Global​‍​‌‍​‍‌​‍​‌‍​‍‌ Cloudflare Outage Causes Worldwide Internet Slowdown on December 5, 2025

Update: 17:23 — Friday, Azar 14, 1404 AP (GMT+8) Philippines Time

An extensive internet disruption across multiple areas was the result of an unexpected and Cloudflare-wide service malfunction. The network blackout, which locally in the Philippines was detected around 17:13, rapidly evolved into a global slowdown Cloudflare Outage that resulted in numerous websites becoming inaccessible. Consequently, users from Southeast Asia, the United States, Europe, and parts of the Middle East began to report error messages that indicated that that the problems were directly with Cloudflare’s failing challenge systems.

Cloudflare Outage

When people attempted to access their usual platforms, they were met with bewildering prompts such as “Please unblock challenges.cloudflare.com to proceed,” “Cloudflare Error 500,” and in some cases, even full-page blocks that implied that websites were not available. The sudden blasting of such messages caused a widespread panic of users who first thought that the problem was with their internet connection.

However, the reality was that the problem was far outside of the network sphere of individual users.

Cloudflare, a company that is a major security and performance backbone for thousands of websites, went through what looks like a significant-scale internal malfunction. From the sounding of the first reports, its challenge validation service—normally used to differentiate human users from bots—had stopped working. Many websites without this screen couldn’t authorize the real human visitors, thus they suddenly broke them out of their accounts.

The impact was immediate and widespread. Among the affected were the platforms and services that people heavily relied on daily such as ChatGPT, X/Twitter, Canva, Riot Games, Valorant, Forex Factory, Letterboxd, Pixabay, and numerous AI tools, etc. News streams stopped altogether, the users were locked out due to failed login credentials, and servers became unresponsive. The entire blackout was like a domino effect in which once Cloudflare went down, the rest of the webplatforms suffered.

People started searching for phrases like “Why is Cloudflare down today?”,” “Is ChatGPT down?” and “Cloudflare challenge blocked.” within a very short time frame, which clearly indicates their combined confusion.

Several users have thought that the error was their ISP or router causing them to be blocked, whereas the cause was entirely on Cloudflare’s side. In the event of its verification engine being unable to handle requests, it resort to automatically rejecting or disabling those requests which then cause overflows of the operations that crash websites globally.

While the blackout in gradually easing, and a few locations have already reported a partial recovery, problems in various areas remain. Some individuals are able to visit websites as usual, while others continue to experience challenge failures or cannot load delays.

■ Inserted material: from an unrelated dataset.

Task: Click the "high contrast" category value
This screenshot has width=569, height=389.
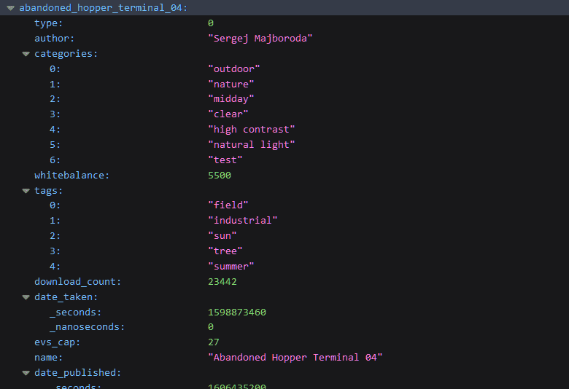Action: [x=252, y=130]
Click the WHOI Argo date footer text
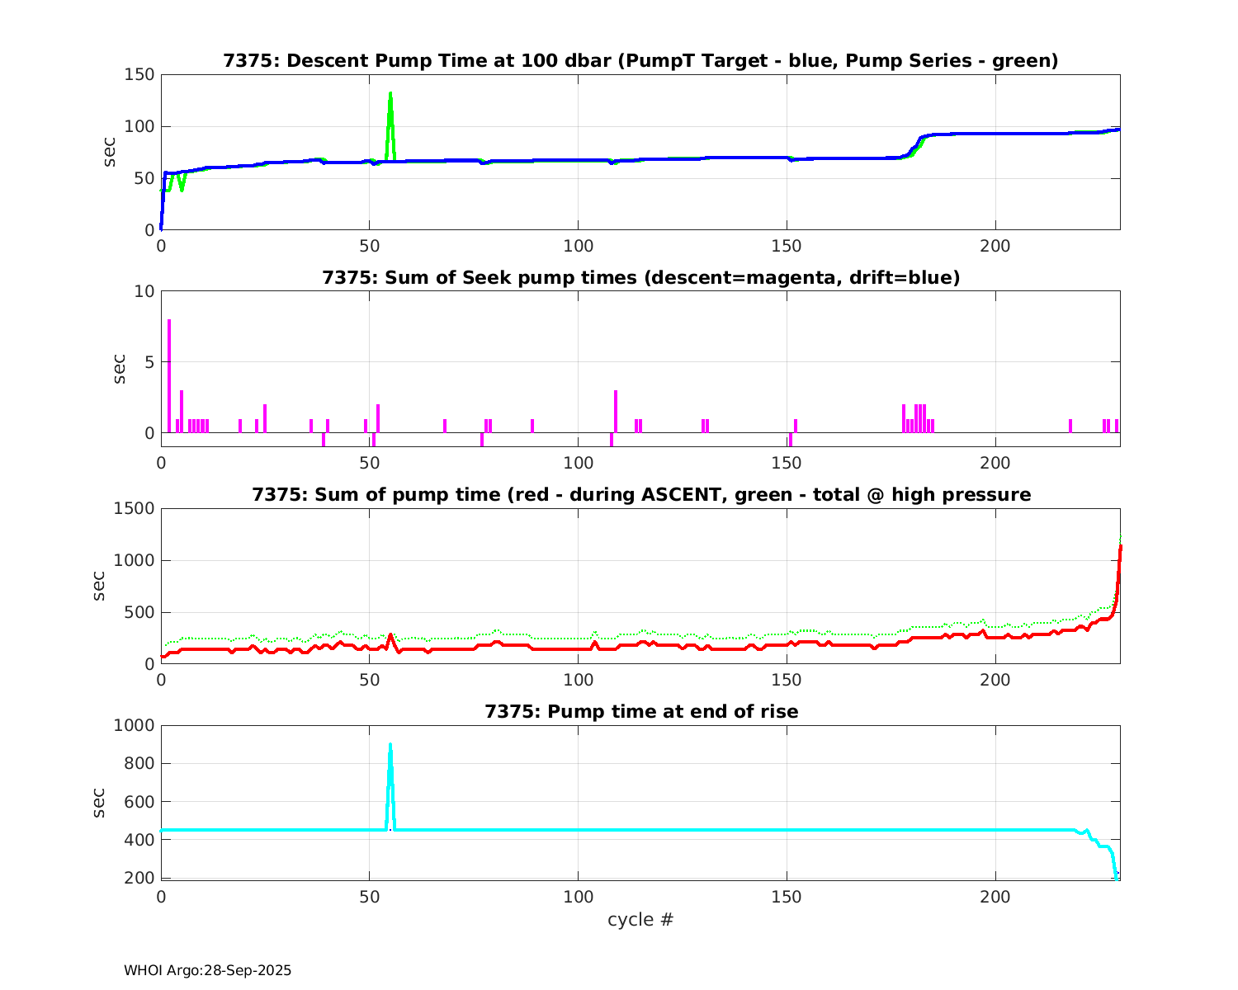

To facilitate problems, professionals suggest that one should try reloading the webpage, removing browser usage traces, changing connection or simply patiently waiting—since the problem is not from the user’s side and cannot be solved locally.

At present, Cloudflare is coming back to normal but not entirely. Real-time dashboards and the trending hashtags on X indicate that the issue is still being closely monitored.

The incident highlights the dependence of the internet on infrastructure providers such as Cloudflare and how the failure of one system can make the entire web seem “broken” for a period of ​‍​‌‍​‍‌​‍​‌‍​‍‌time.